■ **TRY IT**
Pull every line that includes the word "computer" from the data.

■ **RECORD EXTRACTS**
- - -

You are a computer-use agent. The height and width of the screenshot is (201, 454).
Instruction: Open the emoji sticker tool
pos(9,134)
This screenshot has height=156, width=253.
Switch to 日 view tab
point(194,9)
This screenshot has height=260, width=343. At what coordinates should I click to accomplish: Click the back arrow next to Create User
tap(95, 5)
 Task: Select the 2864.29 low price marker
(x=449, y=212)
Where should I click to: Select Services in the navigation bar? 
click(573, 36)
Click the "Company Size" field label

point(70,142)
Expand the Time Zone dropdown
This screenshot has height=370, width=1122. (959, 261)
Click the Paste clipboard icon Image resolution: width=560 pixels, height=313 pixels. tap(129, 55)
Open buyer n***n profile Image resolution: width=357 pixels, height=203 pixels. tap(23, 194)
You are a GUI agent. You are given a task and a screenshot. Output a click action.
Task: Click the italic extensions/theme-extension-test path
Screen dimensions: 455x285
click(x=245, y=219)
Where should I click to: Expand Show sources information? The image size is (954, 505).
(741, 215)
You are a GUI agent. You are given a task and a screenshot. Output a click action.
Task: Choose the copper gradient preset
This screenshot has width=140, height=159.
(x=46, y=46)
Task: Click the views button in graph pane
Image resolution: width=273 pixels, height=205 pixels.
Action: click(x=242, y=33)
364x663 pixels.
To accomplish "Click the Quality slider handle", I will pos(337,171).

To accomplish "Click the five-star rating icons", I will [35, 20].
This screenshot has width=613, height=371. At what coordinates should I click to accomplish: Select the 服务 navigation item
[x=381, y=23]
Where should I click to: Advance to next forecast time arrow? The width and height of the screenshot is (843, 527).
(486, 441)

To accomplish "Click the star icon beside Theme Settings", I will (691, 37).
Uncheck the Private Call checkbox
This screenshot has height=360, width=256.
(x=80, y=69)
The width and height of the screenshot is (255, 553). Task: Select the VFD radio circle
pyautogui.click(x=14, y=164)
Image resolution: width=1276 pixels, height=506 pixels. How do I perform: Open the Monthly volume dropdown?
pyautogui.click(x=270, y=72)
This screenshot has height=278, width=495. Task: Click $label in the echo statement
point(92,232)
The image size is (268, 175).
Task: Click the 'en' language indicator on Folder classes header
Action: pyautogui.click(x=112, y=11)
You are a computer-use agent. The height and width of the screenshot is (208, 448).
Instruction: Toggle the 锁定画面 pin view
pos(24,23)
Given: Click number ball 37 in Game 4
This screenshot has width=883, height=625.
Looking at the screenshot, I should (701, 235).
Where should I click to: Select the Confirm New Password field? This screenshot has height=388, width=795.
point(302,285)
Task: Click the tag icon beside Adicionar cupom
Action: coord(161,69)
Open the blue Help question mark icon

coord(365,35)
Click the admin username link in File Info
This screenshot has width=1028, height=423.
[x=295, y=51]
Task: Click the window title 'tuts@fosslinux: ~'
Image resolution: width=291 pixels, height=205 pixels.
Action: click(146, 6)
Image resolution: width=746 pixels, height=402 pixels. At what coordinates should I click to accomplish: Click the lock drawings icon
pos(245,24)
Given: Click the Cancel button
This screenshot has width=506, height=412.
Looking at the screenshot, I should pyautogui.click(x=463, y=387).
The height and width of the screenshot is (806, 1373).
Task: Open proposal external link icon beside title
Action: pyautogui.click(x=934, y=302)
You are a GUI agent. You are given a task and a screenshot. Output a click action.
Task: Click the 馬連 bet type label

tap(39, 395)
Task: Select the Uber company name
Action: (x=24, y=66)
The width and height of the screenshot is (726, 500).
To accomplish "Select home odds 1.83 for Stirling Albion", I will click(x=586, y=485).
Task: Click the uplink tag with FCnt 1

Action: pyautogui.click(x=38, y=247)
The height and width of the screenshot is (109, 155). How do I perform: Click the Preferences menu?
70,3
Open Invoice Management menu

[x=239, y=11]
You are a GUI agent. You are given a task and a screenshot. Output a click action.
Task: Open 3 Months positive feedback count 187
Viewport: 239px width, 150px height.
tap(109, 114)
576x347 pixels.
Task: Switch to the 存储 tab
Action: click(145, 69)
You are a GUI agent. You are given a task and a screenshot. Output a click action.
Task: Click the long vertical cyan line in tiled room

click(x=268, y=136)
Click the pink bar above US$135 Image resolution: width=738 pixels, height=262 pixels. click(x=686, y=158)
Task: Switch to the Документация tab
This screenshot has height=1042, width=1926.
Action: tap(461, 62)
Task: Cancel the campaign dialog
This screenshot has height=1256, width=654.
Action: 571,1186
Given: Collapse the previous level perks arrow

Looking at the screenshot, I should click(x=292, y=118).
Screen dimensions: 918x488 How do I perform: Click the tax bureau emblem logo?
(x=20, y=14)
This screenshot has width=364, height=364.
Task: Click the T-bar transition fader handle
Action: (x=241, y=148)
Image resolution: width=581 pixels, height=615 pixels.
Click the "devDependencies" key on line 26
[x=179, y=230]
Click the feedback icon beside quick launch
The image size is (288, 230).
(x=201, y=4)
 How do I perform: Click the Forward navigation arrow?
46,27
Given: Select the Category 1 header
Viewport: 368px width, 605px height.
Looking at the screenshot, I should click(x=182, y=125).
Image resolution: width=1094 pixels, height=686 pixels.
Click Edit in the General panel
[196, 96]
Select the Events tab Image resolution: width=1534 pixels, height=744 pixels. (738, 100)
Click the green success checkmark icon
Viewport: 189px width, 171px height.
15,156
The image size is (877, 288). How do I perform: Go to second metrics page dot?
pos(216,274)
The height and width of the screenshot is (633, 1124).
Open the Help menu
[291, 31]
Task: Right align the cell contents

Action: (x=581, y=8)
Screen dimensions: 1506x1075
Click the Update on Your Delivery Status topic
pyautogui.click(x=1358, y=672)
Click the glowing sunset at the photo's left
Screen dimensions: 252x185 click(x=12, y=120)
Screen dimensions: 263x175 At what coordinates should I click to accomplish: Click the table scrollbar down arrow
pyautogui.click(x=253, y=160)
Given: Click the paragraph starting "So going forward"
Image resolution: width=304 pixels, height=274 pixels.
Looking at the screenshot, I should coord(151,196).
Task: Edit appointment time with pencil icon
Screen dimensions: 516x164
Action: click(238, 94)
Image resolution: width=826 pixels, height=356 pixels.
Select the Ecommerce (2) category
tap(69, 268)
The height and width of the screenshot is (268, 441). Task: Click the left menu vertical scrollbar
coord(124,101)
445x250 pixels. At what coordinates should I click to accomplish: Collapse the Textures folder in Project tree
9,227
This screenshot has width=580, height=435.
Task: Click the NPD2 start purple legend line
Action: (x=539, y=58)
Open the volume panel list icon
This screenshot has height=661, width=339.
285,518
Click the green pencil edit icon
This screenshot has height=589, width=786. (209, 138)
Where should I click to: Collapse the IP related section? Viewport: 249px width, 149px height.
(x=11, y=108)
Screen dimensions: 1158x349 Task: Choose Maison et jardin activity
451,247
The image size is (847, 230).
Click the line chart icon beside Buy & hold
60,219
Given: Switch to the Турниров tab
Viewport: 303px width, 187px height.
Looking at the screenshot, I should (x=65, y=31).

- - -

■ **RESPONSE TO THE TASK**
You are a computer-use agent. The height and width of the screenshot is (201, 454).
You are a computer-use agent. The height and width of the screenshot is (208, 448).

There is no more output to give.